Resolving Your Infinite Filial Obligations

Young Mother Carrying A Child On Her Back In The Market, Hong Kong Island [c1946] Hedda Morrison

Imagine that one day, your parents approach you with a ledger containing all the items and services they’ve paid to raise and support you from infancy to this very point.  The ledger is so meticulously kept that it even includes the medical expenses to have you delivered in the hospital. 

And they want you to pay this debt today.  How would you react?  Would you want to repay them?  

This is somewhat of an absurd scenario but it forces us to examine our moral, social, and emotional obligations to our parents.  In our family, as with anyone influenced by deep rooted confucianist teachings, filial piety is front and center of every conversation.  To some, this sense of moral obligation is a bridge that connects your role in your family to your career, loved ones, and personal virtue.  Yet, to others, it could be a chasm in a widening cultural and philosophical debate.

Our Debt In Dollars and Sense

Your college tuition, clothes on your back, the rent that you never paid as a toddler, are all material obligations that many of us will never be able to repay.  These are items that can be itemized and because they are visible to us, we place the greatest amount of stress and importance on these tangible obligations.  These material obligations can lead us astray from the less tangible forms of debt, including emotional debt.  How do you account for those early weekend mornings when your mom is up at 6AM driving you to SAT practice?  Or saving the best part of the fish for you?  These are the debt that many of us will carry permanently in our subconscious journey.

Our first apartment in NYC was a 5-story pre-war walk-up.  Because we shared the unit with a number of other newly immigrated families, there was literally no room for a desk.  With all his pseudo-handy skills, Dad managed to build a murphy-esque desk right over our large window unit.  For my first few years in this country, that nook in the corner became my own little office.  There’s nothing remarkable about the sheets of shaved pinewood cobbled together on hinges but the sense of scrappiness and resilience is unshakeable . How do we even begin to put a price on this?  We don’t.

Moral Obligations

David Graeber tells a story about a couple that moved into a new town and pretended on their first night that the husband was beating the wife mercilessly.  She made sure that her screaming for help was heard by the neighbors.  This continued all night but no one intervened.  The next day, they packed up and moved out of town.

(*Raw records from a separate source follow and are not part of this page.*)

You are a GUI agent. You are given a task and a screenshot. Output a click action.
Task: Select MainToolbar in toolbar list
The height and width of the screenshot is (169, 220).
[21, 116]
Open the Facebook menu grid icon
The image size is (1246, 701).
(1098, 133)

Why do we feel a moral obligation to society? In one respect, the world has offered you all that it has aggregated: culture, history, art, and science.  And the price of admission into this community is conformity.

Fujianese weddings have a long standing tradition of giving hong bao (red envelopes) to the newlywed which can amount to several hundred dollars per attendee.  I initially felt weird maintaining this practice, particularly since most of the couples are so far removed from our family.  But this is in fact the perfect tool for social cohesion.  Newlyweds essentially take out a “loan” from the greater Fujianese community to start off their new relationship.  Then as new relationships are formed in the community, the same couple is expected to return to the wedding as guests and offer the same (inflation-adjusted) hong bao to the newlywed.  This cycle is expected to repeat in perpetuity.  

This sense of moral obligation is tied to not only our yearning to re-compensate but also to the cyclical nature of our relationship with our parents.  Just as we were once infants requiring unlimited unrequited love and nurturing,  our parents will one day come to this infantile state as they physically deteriorate.  And during this concluding phase of their lives, the moral obligation is gradually flipped onto us.  Nature has a way of balancing out the universe and all debts must be resolved in one form or another.